Home-Canned Happiness
Here in Avis, we are in the middle of canning season, whether you are measuring a season by the calendar or by the amount of room it is taking up in your life. At this point, it is beginning to look like a pitched battle between the peaches and the jars. And though long experience tells me that the jars win, right now the sides look even. Green and yellow beans are finding their way into glass jars as well. You can’t beat a fresh green or yellow bean for taste, but home canned beans have a flavor all their own, and the pickled beans are a must all season long for salads and winter holiday tables.
It’s a strict procession, dictated by the Earth and the seasons. And canning starts slowly, first with a couple of jars of strawberry jam, just so you have a whiff of the flavor that those berries bring to a June table. Then the blueberries, though I freeze those. But then it begins in earnest, with the first beans from the garden in late July. Now I realize that you can get local beans a month earlier. But gardening is a hobby for me, not my livelihood. So, I am always behind the farmers and the truly dedicated gardeners, and my harvest is later. Pressure canning the beans and making pickles of beans is then followed by the peaches bought from an Amish neighbor, specially ordered from outside Huntingdon.
The peak of the season is still to come, when we harvest our tomatoes and begin filling jars with whole and sauced beauties, and Nancy buys a medley of local peppers for relish. For that, we bring up the “big guns,” a Squeezo that peels and seeds tomatoes, creating a river of tomato puree. Last year the bounty was so great that we ran out of glass canning jars. Now, Nancy and I never thought that would happen. After all, we hauled a trove of jars out of our mother’s place just a few years ago. At the time, I thought we had way too many jars and looked forward to a future without ever having to buy another. But our garden and the bounty of this part of the world are sometimes a little bigger than our jar hoard can hold.

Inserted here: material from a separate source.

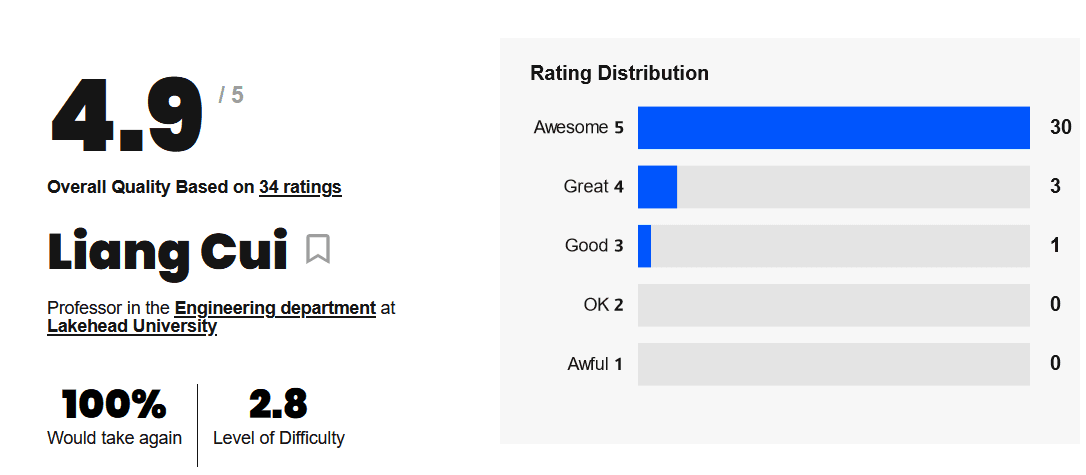The image size is (1086, 475).
Task: Filter by the Awesome 5 rating bar
Action: [x=833, y=127]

I don’t can food because it is cheaper...because it just isn’t. Even if you paid yourself less than one dollar an hour, the canned food at the store probably costs less. But canning food, especially the tomatoes I grow, is rooting me in a cycle of the seasons that stretches back to another life. The process of vacuum sealing food is only 150 years old, but the thought of preserving food for winter is as old as people in cold climates. By canning, I feel the harvest. I look at the bounty. And the process itself is an intricate, measured dance of preparation, sterilization, and timing. At some point early in the peeling and chopping, I feel the presence of my aunts and especially my grandmother. As I can, I remember my childhood more clearly, and remember some of the best times. As I fall into the rhythm of processing, my hands are automatic, sure, and guided by some of the best women I ever knew.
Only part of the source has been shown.